Bence 2022’nin en iyi “konu yönetimi” çalışması:
TEMA Vakfı ve Doğuş Çay’ın 2016 yılında başlattıkları “Her Dem Toprak İçin” adlı projenin çıktılarının paylaşılmasıydı. Anlaşmayla toprak sağlığının korunması için örnek çay bahçeleri oluşturmuşlar. Sonuç: Çaydaki verim artışı yüzde 55’e ulaşmış. Ehil paydaşların bir araya gelmesiyle hem çevrenin hem de iş hedeflerinin sürdürülebilirliğine katkı sağlayabildiği güzel bir örnek ortaya koymuşlar.
Bence 2022’nin en iyi “spor iletişimi”:
Türkiye Olimpiyat Milli takımı için yapıldı. Sporcuların ve heyetin giyim kuşamının Vakko tarafından tasarlanmasıyla başlanan “öncesi” iletişimi süreci sürekli canlı tutuldu ve olimpiyatların “sırası” ve “sonrası” nda da devam etti.

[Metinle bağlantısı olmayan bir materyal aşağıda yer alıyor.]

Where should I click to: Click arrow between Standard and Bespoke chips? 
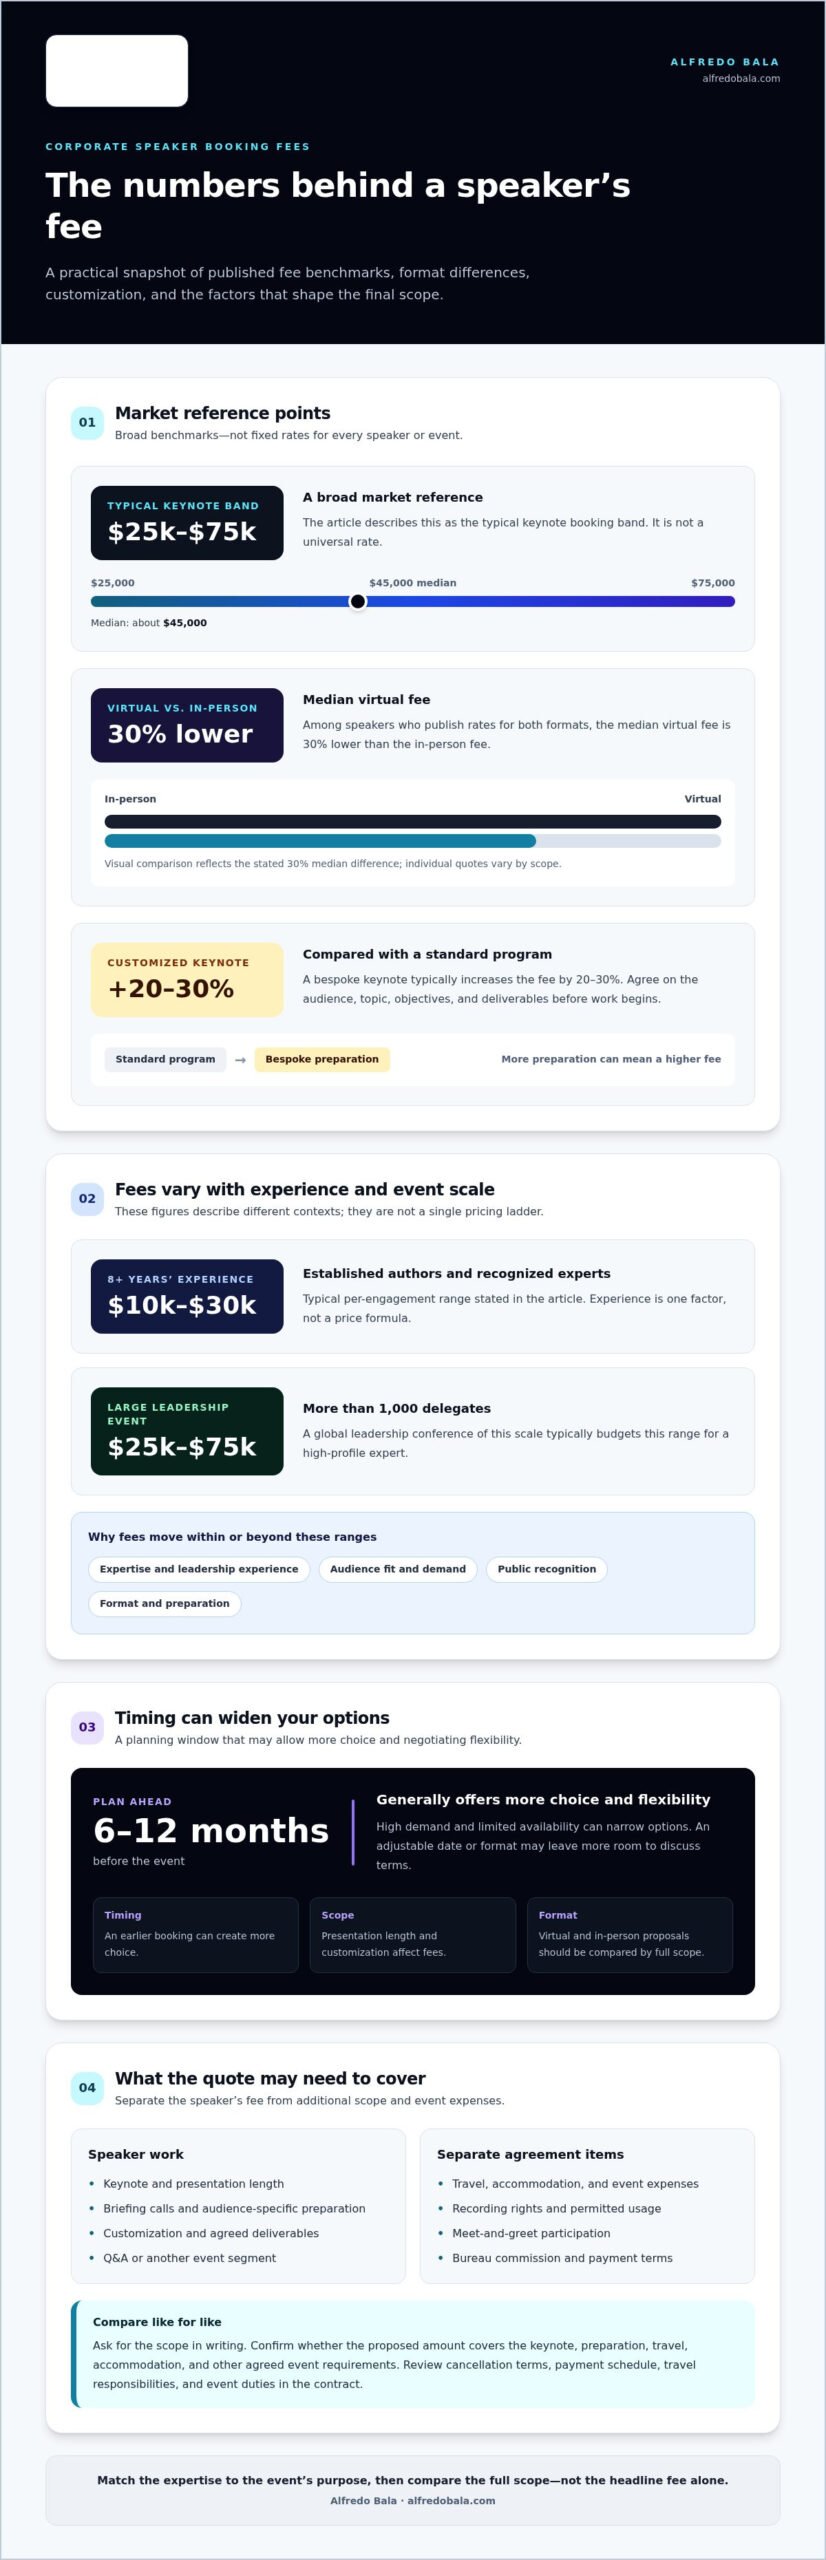click(240, 1060)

2022’nin “bence”leri böyle… Gelelim 2023’ün “bence”lerine… Bir ilke kesinlikle değişmeyecek: Content is the king. Yani, içerik kraldır… Dijital ya da analog, influencer ya da doğrudan iletişim, marcom’un onlarca aracı hiç fark etmez… İçerik sağlam, doğru ve yaratıcı değilse istediğiniz kadar bağırın, istediğiniz aracı kullanın sonuç alamazsınız.
Bir başka eğilim ise analogun dijital karşısında direnişi… Sosyal medya, dijital haber platformları, influencer post’ları, güven telkin ederek satın alma davranışlarını değiştirme ve etkileme konusunda televizyonun eline su dökebilmiş değil… Hatta ufak bir sarsıntı yaşasa da TV yeniden yükselişte görünüyor.
Yükselişteki başka bir mecra da sektörel yayınlar ve dergicilik… Hedef kitleyi kusursuz bir şekilde “yakalamak” için en ucuz ve etkili yollardan biri… Üstelik derinlik bakımından diğer mecraların çok da üstündedir, yani katma değeri yüksek bir üretim biçimidir. Dijital reddedilemez elbette ama yanında böyle bir ağır abi de eksik edilmemeli. Hazırlığımızı yaptığımıza göre iç rahatlığıyla karşılayalım: Güle güle 2022, Hoş geldin 2023!